***** EXTRAIT À LIRE *****

COMEDIE-FRANÇAISE : Le Duel, pièce en trois actes, par M. Henri Lavedan. — VAUDEVILLE : L’Armature, pièce en cinq actes tirée du roman de M. Paul Hervieu, par M. Eugène Brieux.


Était-il possible, en plein vingtième siècle, de mettre à la scène une pièce qui, à la manière des moralités de notre ancien théâtre, ne serait qu’un dialogue entre l’esprit et la chair, le ciel et l’enfer, Dieu et Satan ? Dans cette pièce qui emprunterait sa substance à la morale religieuse et qui ne tirerait son action que du progrès d’une analyse de plus en plus aiguë, pourrait-on introduire tous les élémens du drame, un intérêt humain, des êtres vivans pour ou contre qui nous prendrions parti ? La tentative était pour déconcerter les plus audacieux ; d’autant qu’il ne suffisait pas de la mener honorablement à bonne fin : il fallait y réussir avec éclat, y triompher de haute lutte. C’est ce que vient de faire M. Henri Lavedan. Sa nouvelle comédie est une des plus originales et des plus hardies que nous eussions entendues depuis bien longtemps. Elle forme une espèce de contraste violent avec les platitudes où se traîne si souvent le théâtre d’aujourd’hui. Elle nous transporte, d’une poussée vigoureuse, dans la région des belles discussions, de la philosophie et de l’éloquence, sans rien abandonner des exigences de la scène. L’auteur du Prince d’Aurec et du Marquis de Priola ne nous avait encore rien donné qui lui fit tant d’honneur.

*****

## CONSIGNE
Dans la critique théâtrale, recopiez le passage qui va de « COMEDIE-FRANÇAISE : Le Duel, pièce » jusqu'à « M. Eugène Brieux. » inclus, en remplaçant « trois actes » par « quatre actes ».

***** LISTE AFFICHÉE *****

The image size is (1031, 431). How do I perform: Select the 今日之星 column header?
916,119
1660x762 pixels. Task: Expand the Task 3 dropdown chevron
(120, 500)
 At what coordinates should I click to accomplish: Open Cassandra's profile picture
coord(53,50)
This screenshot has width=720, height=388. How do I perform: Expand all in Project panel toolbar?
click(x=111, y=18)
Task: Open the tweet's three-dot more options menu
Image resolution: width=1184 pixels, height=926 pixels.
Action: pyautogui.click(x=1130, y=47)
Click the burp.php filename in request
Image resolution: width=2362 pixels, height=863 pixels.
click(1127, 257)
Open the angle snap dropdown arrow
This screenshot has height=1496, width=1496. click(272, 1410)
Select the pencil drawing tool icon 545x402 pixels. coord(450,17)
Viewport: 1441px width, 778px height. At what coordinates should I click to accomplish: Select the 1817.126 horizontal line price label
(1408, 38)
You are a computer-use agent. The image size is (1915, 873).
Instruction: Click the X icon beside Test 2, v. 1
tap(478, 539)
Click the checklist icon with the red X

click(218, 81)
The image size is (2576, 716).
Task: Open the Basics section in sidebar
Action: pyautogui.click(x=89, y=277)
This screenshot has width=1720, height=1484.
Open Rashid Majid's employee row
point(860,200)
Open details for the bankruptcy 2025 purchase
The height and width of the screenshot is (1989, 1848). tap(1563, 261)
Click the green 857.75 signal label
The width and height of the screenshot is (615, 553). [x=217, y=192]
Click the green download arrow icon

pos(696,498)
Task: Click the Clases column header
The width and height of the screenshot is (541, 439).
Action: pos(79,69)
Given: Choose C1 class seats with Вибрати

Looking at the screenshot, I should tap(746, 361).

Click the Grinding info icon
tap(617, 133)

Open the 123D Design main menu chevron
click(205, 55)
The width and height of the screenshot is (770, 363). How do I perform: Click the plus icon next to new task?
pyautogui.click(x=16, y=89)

*****

## RÉSULTAT
COMEDIE-FRANÇAISE : Le Duel, pièce en quatre actes, par M. Henri Lavedan. — VAUDEVILLE : L’Armature, pièce en cinq actes tirée du roman de M. Paul Hervieu, par M. Eugène Brieux.